Le attività coinvolte sono:

  • lavori dei calderai
  • ribattitura dei bulloni
  • battitura e foratura delle lamiere con punzoni
  • prove dei motori a scoppio
  • produzioni di polveri metalliche con macchine a pestelli
  • condotta di aeromobili
  • fabbricazione di chiodi
  • lavoro di telai
  • taglio di lastre e blocchi di marmo con dischi si acciaio e corona diamantata
  • lavorazioni eseguite con utensili ad aria compressa
  • lavorazioni di produzione degli acciai ai forni ad arco e ad induzione
  • lavorazione con impiego di seghe per metalli
  • prova di dispositivi di segnalazione acustica
  • lavorazione meccanica del legno con impiego di seghe circolari, piallatrici
  • fucinatura nelle fonderie
  • fabbricazione delle falci
  • lavori in galleria con mezzi meccanici ad aria compressa
  • lavori svolti all’interno delle navi (rottura delle lamiere, battitura, verniciatura)
  • tranciatura dei metalli
  • lavori di spray con torce al plasma
  • prova delle armi da fuoco automatiche
  • prova dei motori a reazione.

Affinché il danno all’udito possa considerarsi malattia professionale deve comportare una apprezzabile diminuzione della capacità uditiva. (Art. 78, comma 30, D.P.R. 30 giugno 1965, n. 1124.)

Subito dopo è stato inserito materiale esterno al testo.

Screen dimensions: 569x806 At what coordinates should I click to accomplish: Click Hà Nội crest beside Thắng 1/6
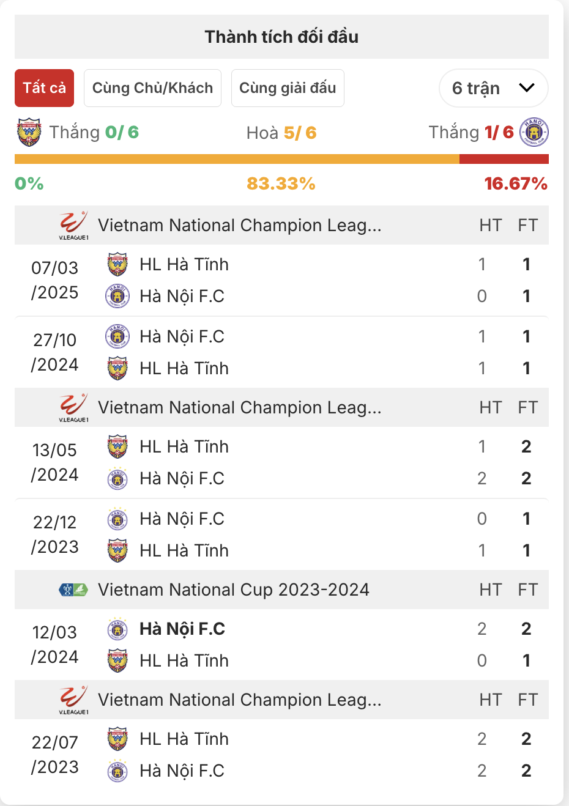point(534,132)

Il danno all’udito deve essere accertato presso il Servizio di Igiene e Sicurezza del Lavoro dell’Asl, oppure a seguito di visita specialistica su indicazione del proprio medico curante. La certificazione deve essere presentata al datore di lavoro entro i 15 giorni dalla visita e sarà compito di quest’ultimo inoltrare la denuncia di malattia professionale all’Inail entro 5 giorni dalla ricezione del primo certificato medico.

In un secondo momento, il lavoratore verrà contattato dall’Inail per effettuare la visita e dovrà presentare:

  • libretto di lavoro,
  • documentazione sanitaria inerente la patologia denuncia,
  • accertamenti sanitari preventivi e periodici svolti in azienda,
  • eventuali certificati di invalidità riconosciuti giuridicamente.

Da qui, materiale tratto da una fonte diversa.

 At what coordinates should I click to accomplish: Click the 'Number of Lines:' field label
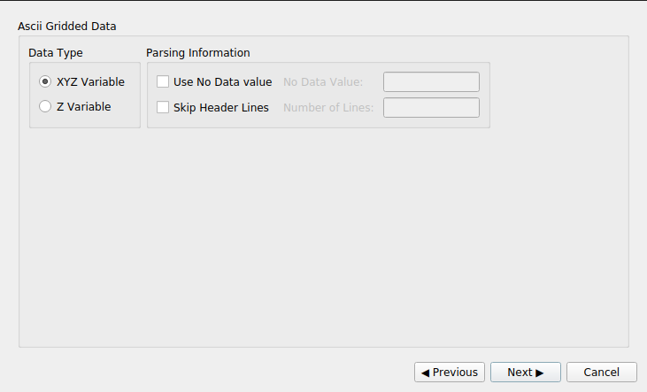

In caso di dubbi, l’Inail può richiedere ulteriori accertamenti sanitari dell’ ipoacusia da rumore.

Il lavoratore può presentare opposizione contro le decisioni assunte dall’Inail e tale opposizione deve contenere:

  • i dati anagrafici;
  • il riferimento all’evento (numero del caso, data dell’infortunio, data del provvedimento);
  • le motivazioni a sostegno dell’opposizione, allegando il certificato medico dal quale emergano gli elementi giustificativi della domanda.

Il procedimento in opposizione si considera concluso nel termine di 150 giorni (120 per le revisioni).

Il lavoratore può farsi assistere nell’opposizione da un avvocato o dal CAF. Nel caso in cui l’istanza sia stata rigettata o, se l’esito non risulti essere soddisfacente, il lavoratore può presentare con la necessaria assistenza di un avvocato, ricorso giudiziale presso il Tribunale del lavoro. Il termine di prescrizione per il ricorso giudiziale è di tre anni e 150 giorni (210 per le revisioni) e decorre dal giorno dell’infortunio. ( Cass., sent.  n. 2285/13 del 31.01.2013.)